Document passage =>
▬▬▬▬▬▬▬▬▬▬
AAK: What are the books, albums, celebrities, film, experiences etc. you drew from in the making of Neotenica

JOL: So many! I actually think it’s important to read a lot of stuff before and as you’re writing. I know some people don’t like to do that because it might “contaminate” their voice but I actually like being contaminated. For Neotenica I was holding: The Sea Wall by Marguerite Duras, Last Splash by the Breeders, Dancing on My Grave, which is the autobiography of the great American ballet dancer Gelsey Kirkland, the art of Karen Kilimnik, the actress Anna Karina, and always, always, for everything I work on, Mary Gaitskill’s Two Girls, Fat and Thin and Sylvia Plath’s Ariel.

 

AAK: I am so impressed with the detail and immediacy of the eroticism and sex scenes in Neotenica. Can you talk a bit about the making of these scenes? How did you learn to write sex in these simultaneously explicit and artful ways?

JOL: Awww thank you. “Explicit and artful…” that is really the best compliment. I think about writing as vitally linked to the body—be it poetry or prose. Sentences, narratives, moods created by writing should tack onto your flesh like benevolent burrs. I will age myself here but when I came of age as a queer youth, gay porn was magazines, and those magazines contained not just pictures of hot guys but also stories—like literally short stories that were not just hot, like, masturbatory material but pedagogical: they taught me what sex between two males could be like, since no one taught me that, not at home, and certainly not at school, and not even on television, although everywhere one was bombarded with heterosexual sex and what the mechanics of that were like. So I think porn was kind of in my DNA when I was really beginning to take writing seriously and as a craft. It was like, I was writing a lot of tortured poems à la my heroine Plath but also jotting weird scenarios that I would find sexy. I just think sexual positions are the most marvelous scenes for written description.
▬▬▬▬▬▬▬▬▬▬
Dataset records =>
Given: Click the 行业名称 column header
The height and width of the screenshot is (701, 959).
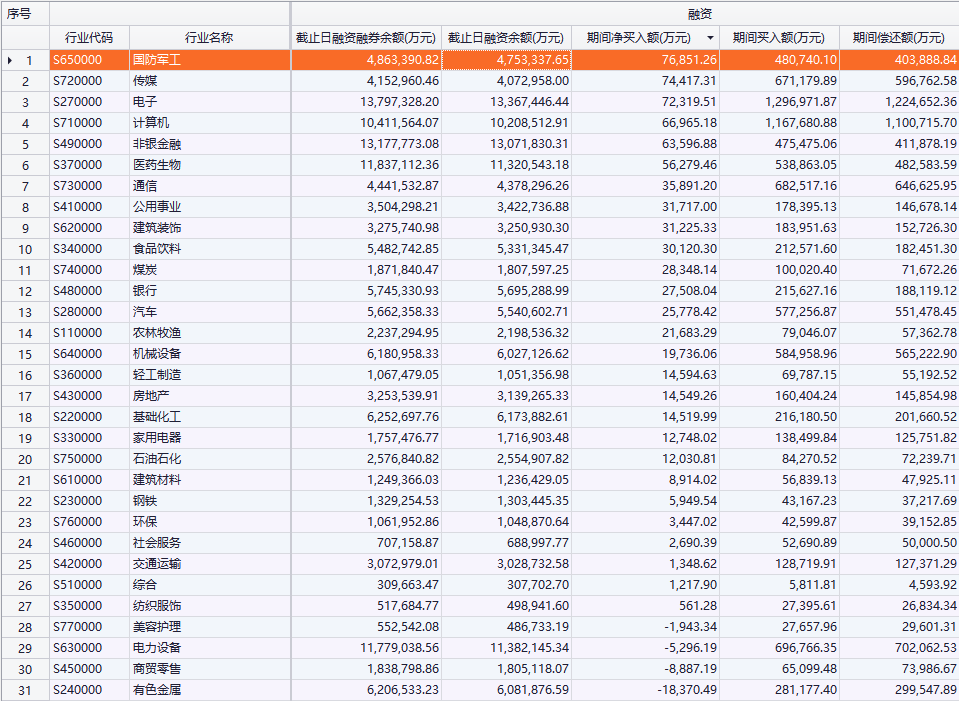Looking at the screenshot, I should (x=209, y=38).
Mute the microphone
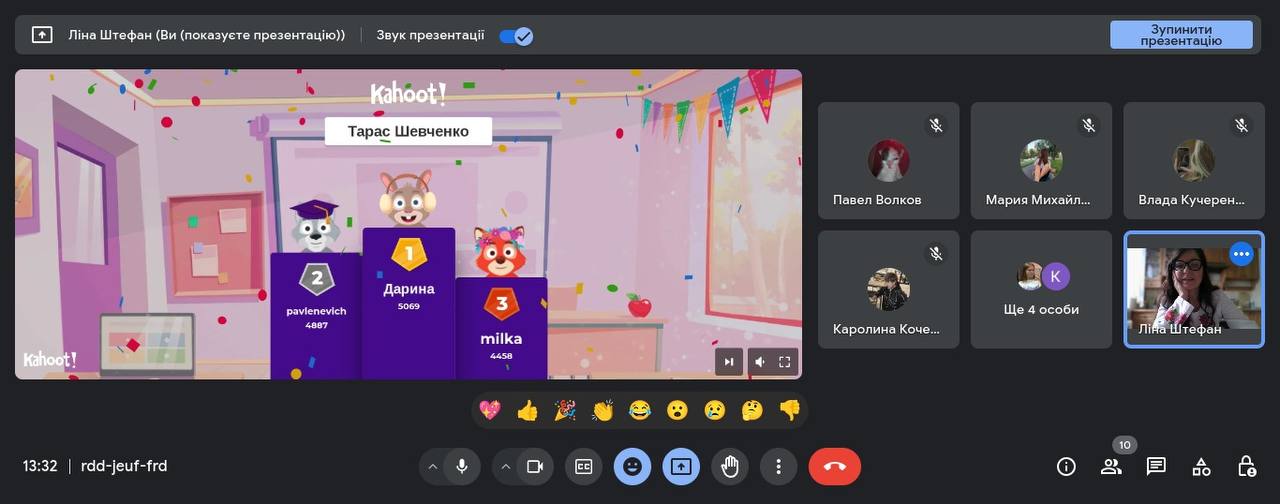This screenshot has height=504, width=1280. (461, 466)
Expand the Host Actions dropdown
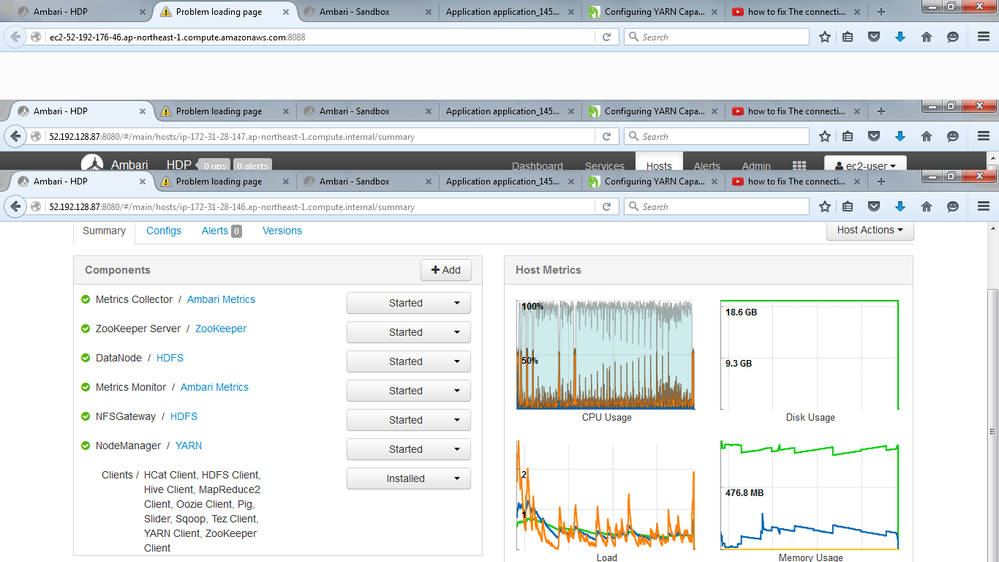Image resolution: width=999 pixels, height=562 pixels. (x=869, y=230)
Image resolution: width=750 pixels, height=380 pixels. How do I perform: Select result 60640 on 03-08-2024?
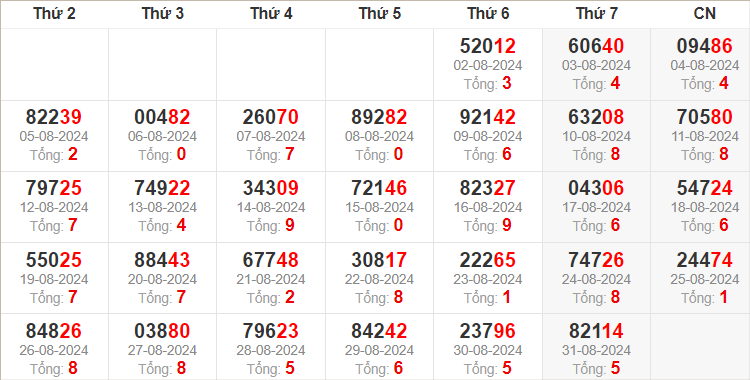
▬▬▬▬▬▬▬▬▬▬
Exercises =>
1. Copy the Neotenica interview word for word, from "AAK: I am so" up to and including "and artful ways?".
2. Proceed with the Neotenica interview, picking up after its last sentence.

Responses to the tasks =>
1.
AAK: I am so impressed with the detail and immediacy of the eroticism and sex scenes in Neotenica. Can you talk a bit about the making of these scenes? How did you learn to write sex in these simultaneously explicit and artful ways?

2.
 

AAK: What was your generative process like for writing Neotenica? Sustained bursts? Daily practice?

JOL: Ha, yes, sustained bursts. But also daily practice. In the beginning, it was bursts because I was like: what am I writing here? I had to just let whatever and whoever was in me creep out to figure out the people I wanted to write about, because for me, novels and stories are really biographies of a possible person. So stories or scenes or side characters would come, I’d have to figure out who was interesting, who was worth building a story around. Once I set up a “cast” then it was the daily grind. I really do believe in trying to write a certain amount a day when you’re working on something, even if it’s just crap, or even if it’s just one sentence. So for me, sitting with my fingers on the keyboard for a few hours every day is important.

 

AAK: What advice would you give to someone just starting to work on a queer novel project?

JOL: I would say—always try remember to think outside yourself. Whatever cultural or political advances we have made or are making, as a people, queer people are always going to be outliers in a society organized around heterosexuality. I think telling your story as your own unique person is important, but to always think about how it’s going to build onto the layers of what queer identity will mean for others, that others will use your text to craft their own selves to fight against heteronormativity.